[Brief]:
Could you write out the whole listing exactly as it appears?

[Data records]:
▼▼▼

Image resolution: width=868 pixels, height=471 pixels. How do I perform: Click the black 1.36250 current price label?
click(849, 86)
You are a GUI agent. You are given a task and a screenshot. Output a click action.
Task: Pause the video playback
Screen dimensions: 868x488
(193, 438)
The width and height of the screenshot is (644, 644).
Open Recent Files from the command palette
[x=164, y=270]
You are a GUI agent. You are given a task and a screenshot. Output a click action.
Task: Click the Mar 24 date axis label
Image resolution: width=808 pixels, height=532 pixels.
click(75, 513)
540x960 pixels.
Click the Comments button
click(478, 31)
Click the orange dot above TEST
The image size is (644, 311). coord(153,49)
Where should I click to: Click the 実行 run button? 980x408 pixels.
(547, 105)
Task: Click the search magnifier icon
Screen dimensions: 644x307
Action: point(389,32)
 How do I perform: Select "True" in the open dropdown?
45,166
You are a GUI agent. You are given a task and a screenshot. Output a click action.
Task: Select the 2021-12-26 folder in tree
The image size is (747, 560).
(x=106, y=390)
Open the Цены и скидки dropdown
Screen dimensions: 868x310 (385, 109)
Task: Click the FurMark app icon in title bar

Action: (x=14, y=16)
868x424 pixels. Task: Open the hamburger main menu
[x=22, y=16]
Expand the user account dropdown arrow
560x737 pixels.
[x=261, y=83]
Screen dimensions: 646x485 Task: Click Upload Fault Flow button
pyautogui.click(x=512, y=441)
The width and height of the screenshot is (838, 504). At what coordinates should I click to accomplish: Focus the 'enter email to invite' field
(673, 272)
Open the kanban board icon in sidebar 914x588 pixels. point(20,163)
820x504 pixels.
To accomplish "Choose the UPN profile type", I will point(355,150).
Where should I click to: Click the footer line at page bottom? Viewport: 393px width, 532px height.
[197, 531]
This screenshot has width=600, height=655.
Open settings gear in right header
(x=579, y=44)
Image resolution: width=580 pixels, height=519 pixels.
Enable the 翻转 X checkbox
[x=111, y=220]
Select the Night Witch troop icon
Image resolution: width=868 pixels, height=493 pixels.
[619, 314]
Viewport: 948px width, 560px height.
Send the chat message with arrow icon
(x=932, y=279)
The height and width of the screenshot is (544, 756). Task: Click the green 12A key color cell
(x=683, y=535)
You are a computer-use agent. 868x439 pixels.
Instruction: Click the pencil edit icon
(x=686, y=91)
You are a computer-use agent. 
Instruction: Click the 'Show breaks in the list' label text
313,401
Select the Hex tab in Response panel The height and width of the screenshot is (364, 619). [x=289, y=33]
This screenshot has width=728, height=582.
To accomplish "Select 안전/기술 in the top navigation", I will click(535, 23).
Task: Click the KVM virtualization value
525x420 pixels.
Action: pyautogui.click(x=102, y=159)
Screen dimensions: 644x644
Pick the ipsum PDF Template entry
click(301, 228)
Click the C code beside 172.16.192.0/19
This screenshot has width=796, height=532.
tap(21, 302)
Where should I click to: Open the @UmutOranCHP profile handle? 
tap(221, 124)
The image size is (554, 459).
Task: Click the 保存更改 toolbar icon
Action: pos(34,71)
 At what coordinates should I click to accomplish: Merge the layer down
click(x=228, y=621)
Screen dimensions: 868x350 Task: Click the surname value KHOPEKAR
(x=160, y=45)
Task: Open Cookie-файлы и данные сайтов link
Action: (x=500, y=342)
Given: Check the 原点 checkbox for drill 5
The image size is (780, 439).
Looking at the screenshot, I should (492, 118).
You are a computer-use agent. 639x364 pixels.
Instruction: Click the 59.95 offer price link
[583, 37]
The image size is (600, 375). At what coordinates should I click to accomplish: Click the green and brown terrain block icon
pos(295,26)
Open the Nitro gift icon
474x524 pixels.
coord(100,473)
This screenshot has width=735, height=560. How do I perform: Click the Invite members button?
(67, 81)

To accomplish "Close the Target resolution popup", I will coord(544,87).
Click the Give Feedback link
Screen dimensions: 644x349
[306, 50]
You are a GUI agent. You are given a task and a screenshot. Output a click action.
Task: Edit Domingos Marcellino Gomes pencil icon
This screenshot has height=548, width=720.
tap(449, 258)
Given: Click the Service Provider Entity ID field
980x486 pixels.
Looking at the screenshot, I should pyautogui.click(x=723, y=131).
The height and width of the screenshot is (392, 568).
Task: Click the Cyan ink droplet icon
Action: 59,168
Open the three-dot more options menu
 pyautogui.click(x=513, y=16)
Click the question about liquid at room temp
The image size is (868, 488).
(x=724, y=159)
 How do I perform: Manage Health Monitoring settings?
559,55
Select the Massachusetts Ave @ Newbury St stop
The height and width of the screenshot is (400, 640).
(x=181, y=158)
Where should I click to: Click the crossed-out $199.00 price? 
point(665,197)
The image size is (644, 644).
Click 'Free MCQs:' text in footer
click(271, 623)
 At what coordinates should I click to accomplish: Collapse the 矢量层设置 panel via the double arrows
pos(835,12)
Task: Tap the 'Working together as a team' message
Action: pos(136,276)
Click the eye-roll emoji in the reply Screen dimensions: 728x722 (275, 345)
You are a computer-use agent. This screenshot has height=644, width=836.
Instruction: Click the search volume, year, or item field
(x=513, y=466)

▲▲▲

[Response to this exercise]:
Image resolution: width=868 pixels, height=471 pixels. How do I perform: Click the black 1.36250 current price label?
click(849, 86)
You are a GUI agent. You are given a task and a screenshot. Output a click action.
Task: Pause the video playback
Screen dimensions: 868x488
(193, 438)
The width and height of the screenshot is (644, 644).
Open Recent Files from the command palette
[x=164, y=270]
You are a GUI agent. You are given a task and a screenshot. Output a click action.
Task: Click the Mar 24 date axis label
Image resolution: width=808 pixels, height=532 pixels.
click(75, 513)
540x960 pixels.
Click the Comments button
click(478, 31)
Click the orange dot above TEST
The image size is (644, 311). coord(153,49)
Where should I click to: Click the 実行 run button? 980x408 pixels.
(547, 105)
Task: Click the search magnifier icon
Screen dimensions: 644x307
Action: point(389,32)
 How do I perform: Select "True" in the open dropdown?
45,166
You are a GUI agent. You are given a task and a screenshot. Output a click action.
Task: Select the 2021-12-26 folder in tree
The image size is (747, 560).
(x=106, y=390)
Open the Цены и скидки dropdown
Screen dimensions: 868x310 (385, 109)
Task: Click the FurMark app icon in title bar

Action: (x=14, y=16)
868x424 pixels. Task: Open the hamburger main menu
[x=22, y=16]
Expand the user account dropdown arrow
560x737 pixels.
[x=261, y=83]
Screen dimensions: 646x485 Task: Click Upload Fault Flow button
pyautogui.click(x=512, y=441)
The width and height of the screenshot is (838, 504). At what coordinates should I click to accomplish: Focus the 'enter email to invite' field
(673, 272)
Open the kanban board icon in sidebar 914x588 pixels. point(20,163)
820x504 pixels.
To accomplish "Choose the UPN profile type", I will point(355,150).
Where should I click to: Click the footer line at page bottom? Viewport: 393px width, 532px height.
[197, 531]
This screenshot has width=600, height=655.
Open settings gear in right header
(x=579, y=44)
Image resolution: width=580 pixels, height=519 pixels.
Enable the 翻转 X checkbox
[x=111, y=220]
Select the Night Witch troop icon
Image resolution: width=868 pixels, height=493 pixels.
[619, 314]
Viewport: 948px width, 560px height.
Send the chat message with arrow icon
(x=932, y=279)
The height and width of the screenshot is (544, 756). Task: Click the green 12A key color cell
(x=683, y=535)
You are a computer-use agent. 868x439 pixels.
Instruction: Click the pencil edit icon
(x=686, y=91)
You are a computer-use agent. 
Instruction: Click the 'Show breaks in the list' label text
313,401
Select the Hex tab in Response panel The height and width of the screenshot is (364, 619). [x=289, y=33]
This screenshot has width=728, height=582.
To accomplish "Select 안전/기술 in the top navigation", I will click(535, 23).
Task: Click the KVM virtualization value
525x420 pixels.
Action: pyautogui.click(x=102, y=159)
Screen dimensions: 644x644
Pick the ipsum PDF Template entry
click(301, 228)
Click the C code beside 172.16.192.0/19
This screenshot has width=796, height=532.
tap(21, 302)
Where should I click to: Open the @UmutOranCHP profile handle? 
tap(221, 124)
The image size is (554, 459).
Task: Click the 保存更改 toolbar icon
Action: pos(34,71)
 At what coordinates should I click to accomplish: Merge the layer down
click(x=228, y=621)
Screen dimensions: 868x350 Task: Click the surname value KHOPEKAR
(x=160, y=45)
Task: Open Cookie-файлы и данные сайтов link
Action: (x=500, y=342)
Given: Check the 原点 checkbox for drill 5
The image size is (780, 439).
Looking at the screenshot, I should (492, 118).
You are a computer-use agent. 639x364 pixels.
Instruction: Click the 59.95 offer price link
[583, 37]
The image size is (600, 375). At what coordinates should I click to accomplish: Click the green and brown terrain block icon
pos(295,26)
Open the Nitro gift icon
474x524 pixels.
coord(100,473)
This screenshot has width=735, height=560. How do I perform: Click the Invite members button?
(67, 81)

To accomplish "Close the Target resolution popup", I will coord(544,87).
Click the Give Feedback link
Screen dimensions: 644x349
[306, 50]
You are a GUI agent. You are given a task and a screenshot. Output a click action.
Task: Edit Domingos Marcellino Gomes pencil icon
This screenshot has height=548, width=720.
tap(449, 258)
Given: Click the Service Provider Entity ID field
980x486 pixels.
Looking at the screenshot, I should pyautogui.click(x=723, y=131).
The height and width of the screenshot is (392, 568).
Task: Click the Cyan ink droplet icon
Action: 59,168
Open the three-dot more options menu
 pyautogui.click(x=513, y=16)
Click the question about liquid at room temp
The image size is (868, 488).
(x=724, y=159)
 How do I perform: Manage Health Monitoring settings?
559,55
Select the Massachusetts Ave @ Newbury St stop
The height and width of the screenshot is (400, 640).
(x=181, y=158)
Where should I click to: Click the crossed-out $199.00 price? 
point(665,197)
The image size is (644, 644).
Click 'Free MCQs:' text in footer
click(271, 623)
 At what coordinates should I click to accomplish: Collapse the 矢量层设置 panel via the double arrows
pos(835,12)
Task: Tap the 'Working together as a team' message
Action: pos(136,276)
Click the eye-roll emoji in the reply Screen dimensions: 728x722 (275, 345)
You are a computer-use agent. This screenshot has height=644, width=836.
Instruction: Click the search volume, year, or item field
(x=513, y=466)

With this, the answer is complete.